The Complicated Battle Between Materialism and Idealism Induced by the Scientific and Technological Revolution

At the end of the 19th century and the beginning of the 20th century, the in-depth development of natural science, especially physics, had provided new research materials and scientific support for dialectical materialist theory of knowledge. Some scientists and philosophers made idealistic explanations around new discoveries such as X-rays and Becquerel rays, showing the vacillation of traditional physics theory of knowledge and the dilemma of metaphysical materialist view of nature. In the face of major breakthroughs and drastic changes in physics, or the so-called “crisis in physics”, two completely different schools of thought emerged. The first is the mechanistic school, who insisted on the spontaneous materialist standpoint and regarded Newton’s classical mechanics as absolute truth. They refused to understand and accept the new discoveries in physics, showing metaphysical characteristics of denying development and change. The second is the critical school, who held that the matters supporting materialism “disappeared” and that the materialist theory was self-defeated. The conflict between the two schools on the philosophical world outlook revealed the defects of metaphysical materialism and also reflected the real purpose of idealism trying to replace materialism.

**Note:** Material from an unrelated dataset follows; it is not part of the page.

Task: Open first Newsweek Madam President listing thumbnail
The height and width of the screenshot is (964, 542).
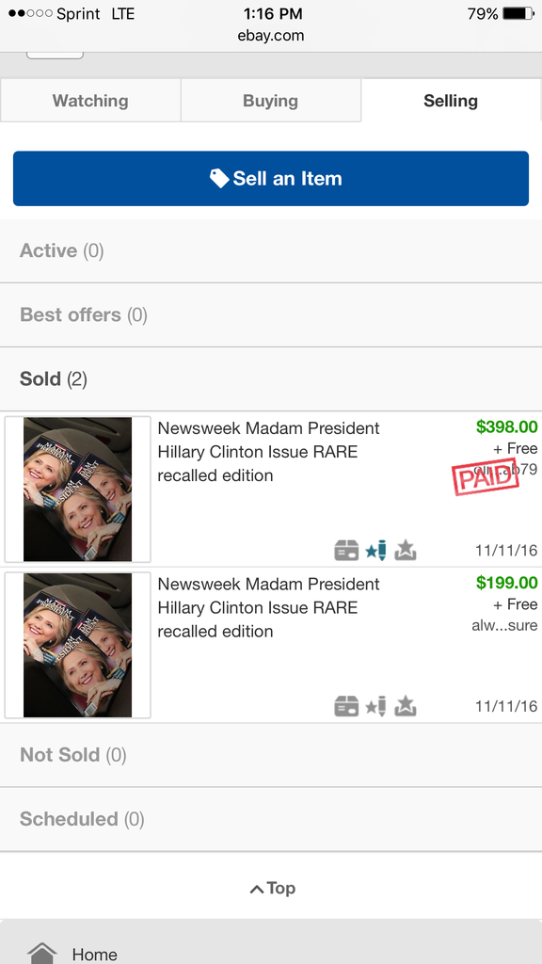Action: 77,490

In the philosophical circles, the most influential thought at that time was empirio-criticism, also known as “Machism”. It was a variant of positivism in modern western philosophy and a typical subjective idealism. Representative figures included Austrian philosopher Mach and German philosopher Avenarius from 1870s to 1880s. They advocated removing the objective content of experience through “criticizing” in order to “purify” experience. They argued that this “pure experience” is neither psychological nor physical, but “neutral”. Mach put forward the concept of “elements” and argued that what constitute the world are elements, or sensations, while objective things are “the combination of sensations”. Avenarius put forward the “theory of principle coordination” and argued that the object and the subject are coordinated, and the object cannot exist without the subject. They followed Kant’s naming of “critical philosophy” and put forward the “principle of the economy of thought”, regarding it as the “foundation of epistemology”.

Empirio-criticism held that the new discoveries in physics showed that “matters disappeared”. The materialistic concept of matter was refuted by natural science, and the discovery of electrons showed that the movement of non-matter had replaced that of matter. They denied the materiality of the world, advocated energetism and labelled it as “the latest philosophy of natural science”. They exaggerated the relativity principle of dialectics one-sidedly, trying to explain the relativity of scientific laws with new scientific discoveries, thus denying the objectivity of scientific laws and the possibility of understanding objective laws. Mach took empiricism as the starting point of philosophy, using “no party spirit” to cover up the fundamental opposition between the two philosophical routes, and showing off that his philosophy surpassed the opposition between materialism and idealism.

The theory of empirical criticism, which had been inherited by many idealist philosophers, was used by the revisionists of the Second International to oppose Marxism. This theory also had many adherents and advocates in Russia. Some people in the Russian Social-Democratic Labor Party, including those with Bolshevik origin A. A. Bogdanov, A. B. Lunacharsky and Bazarov and those with Menshevik origin Yushkevich and B. H. Valentinov, were in line with Machism in their line of thought and theoretical views, who misinterpreted the philosophical significance of the new discoveries in natural science, boasted that Machism was “the philosophy of natural science of the 20th century”, advocated that Marxism was “obsolete” and attempted to “revise” Marxism with Machism. Lenin criticized these erroneous ideas intensively in his book Materialism and Empirio-Criticism, and maintained, upheld and further developed Marxism.